Tip. If each tested date should fall in its own range, and the boundary dates may be interchanged, then use the MIN and MAX functions to determine a smaller and larger date as explained in If boundary values are in different columns.

To test if a date is within the next *n* days of today's date, use the TODAY function to determine the start and end dates. Inside the AND statement, the first logical test checks if the target date is greater than today's date, while the second logical test checks if it is less than or equal to the current date plus *n* days:

IF(AND(*date* > TODAY(), *date* <= TODAY()+*n*), value_if_true, value_if_false)

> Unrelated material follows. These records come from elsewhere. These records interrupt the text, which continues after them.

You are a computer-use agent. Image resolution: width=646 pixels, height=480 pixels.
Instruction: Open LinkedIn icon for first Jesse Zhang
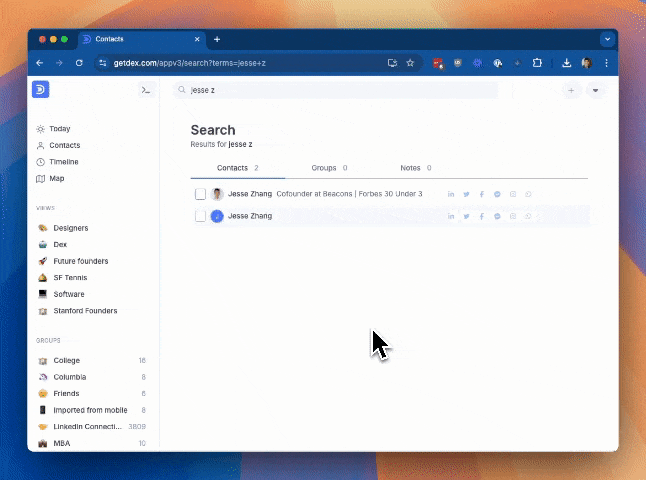tap(451, 194)
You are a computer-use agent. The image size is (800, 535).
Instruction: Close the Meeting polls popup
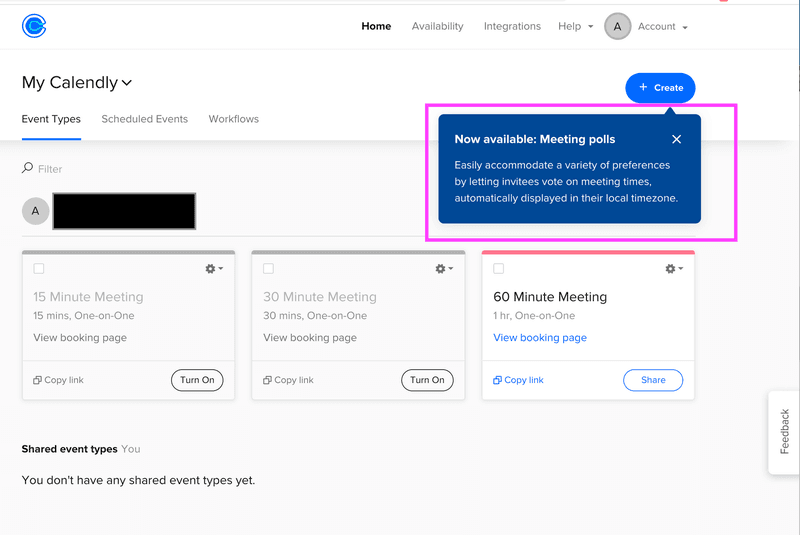tap(677, 140)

For example, to test if a date in A2 occurs in the next 7 days, the formula is:

`=IF(AND(A2>TODAY(), A2<=TODAY()+7), "Yes", "No")`

To test if a given date is within the last *n* days of today's date, you again use IF together with the AND and TODAY functions. The first logical test of AND checks if a tested date is greater than or equal to today's date minus *n* days, and the second logical test checks if the date is less than today:

IF(AND(*date* >= TODAY()-*n*, *date* < TODAY()), value_if_true, value_if_false)

For example, to determine if a date in A2 occurred in the last 7 days, the formula is:

`=IF(AND(A2>=TODAY()-7, A2<TODAY()), "Yes", "No")`

Hopefully, our examples have helped you understand how to use the *If between* formula in Excel efficiently. I thank you for reading and hope to see you on our blog next week!

Excel If between - formula examples (.xlsx file)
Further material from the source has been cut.